## TEXT TO READ
A CHORUS of anger on Tuesday met the BBC’s decision to ban the words to Rule, Britannia! and Land of Hope and Glory from the Last Night of the Proms.
Beeb bosses were attacked for failing to intervene and allowing woke Finnish Proms conductor Dalia Stasevska to ditch the words and play only musical arrangements.
Outgoing Director General Tony Hall and BBC One Director of Content Charlotte Moore were among those in the line of fire.
Boris Johnson railed against the corporation, while war veterans condemned the ban. And the daughter of forces’ sweetheart Dame Vera Lynn — who died earlier this year aged 103 — hit out, too.
A petition calling for the lyrics to be reinstated gained tens of thousands of signatures amid calls to defund the BBC.
On Tuesday night, Dame Vera versions of Land of Hope and Glory hit No1 and No2 in the iTunes chart after anti-woke campaigners urged Brits to download the crowd-pleaser in protest.
Her daughter, Virginia Lewis-Jones, 74, said: “My mother started singing Land of Hope and Glory on VE Day in 1945.
“It’s a song that was so important to her and the war generation.
“For millions of people Land of Hope personifies what it means to be British and to live here. Even now it resonates, perhaps even more so today.”
Beeb bosses announced that the anthems would feature only as orchestral versions amid fears of a backlash from Black Lives Matter campaigners over their lyrics’ British Empire connotations.
Virginia added: “Anything to do with slavery is appalling and I can appreciate the sentiment but, on the other hand, had the Nazis won in World War Two people in Britain would have been slaves.

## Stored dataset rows

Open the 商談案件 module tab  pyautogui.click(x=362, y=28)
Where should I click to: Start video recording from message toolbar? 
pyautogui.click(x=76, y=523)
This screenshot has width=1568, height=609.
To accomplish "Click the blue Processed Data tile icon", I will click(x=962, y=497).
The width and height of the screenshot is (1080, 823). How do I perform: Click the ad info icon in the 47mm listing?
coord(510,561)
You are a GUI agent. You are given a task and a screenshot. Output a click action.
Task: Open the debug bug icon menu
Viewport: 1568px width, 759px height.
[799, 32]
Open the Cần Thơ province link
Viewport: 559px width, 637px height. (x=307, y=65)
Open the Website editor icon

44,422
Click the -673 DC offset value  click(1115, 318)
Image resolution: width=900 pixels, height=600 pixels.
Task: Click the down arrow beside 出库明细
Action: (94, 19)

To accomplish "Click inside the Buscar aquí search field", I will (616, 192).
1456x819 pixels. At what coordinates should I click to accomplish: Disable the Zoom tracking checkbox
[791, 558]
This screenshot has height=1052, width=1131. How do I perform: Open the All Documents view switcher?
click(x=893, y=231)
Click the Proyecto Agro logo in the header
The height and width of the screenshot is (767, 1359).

## TASK DESCRIPTION
Print everything in the Proms article from "Boris Johnson railed" down to "crowd-pleaser in protest.". None of the rows is needed here.

## PROBLEM SOLUTION
Boris Johnson railed against the corporation, while war veterans condemned the ban. And the daughter of forces’ sweetheart Dame Vera Lynn — who died earlier this year aged 103 — hit out, too.
A petition calling for the lyrics to be reinstated gained tens of thousands of signatures amid calls to defund the BBC.
On Tuesday night, Dame Vera versions of Land of Hope and Glory hit No1 and No2 in the iTunes chart after anti-woke campaigners urged Brits to download the crowd-pleaser in protest.